Writing, according to Manong Frankie, is bigger than the writer. In one of our conversations, he said to me, “Don’t worry about your self-centeredness. All artists are egoistic. The challenge is to make the self bigger or otherwise you run out of things to write about. You become boring.” I took that to mean I needed to be bigger than me or at least big enough to represent my neighborhood, my district, my city, my province, my country, my world...
To F. Sionil Jose, social justice came naturally to a writer in search of stories, in search of truths that would resonate with the people he was writing for. “You don’t even have to think about it,” he said. “It just comes out of your writing because you are writing in the context of your times. Look back on history. Look at the plays of ancient Greece.
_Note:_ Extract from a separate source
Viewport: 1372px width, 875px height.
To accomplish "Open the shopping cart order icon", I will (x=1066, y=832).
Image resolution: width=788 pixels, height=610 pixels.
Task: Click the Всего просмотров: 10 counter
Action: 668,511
They were concerned also with social justice.”
To Manong Frankie, writing was kind of a social protest, a reflection of reality that clamored for change. It didn’t matter whether it was fact or fiction, prose or verse, but between the lines of any work, including Manong Frankie’s, would be the real story of life in which “man’s inhumanity to man” had been—and always is—a bone of contention, a revelation, a vindication.
But what does it take to be a good writer? Manong Frankie had much to say about that. “First of all you have to really master the craft,” he told me. “Nobody can teach you to be an artist—no school, no workshop. You just have to read, write, read, write, read, write… But part of the process is giving not only your writing but also your life more meaning.”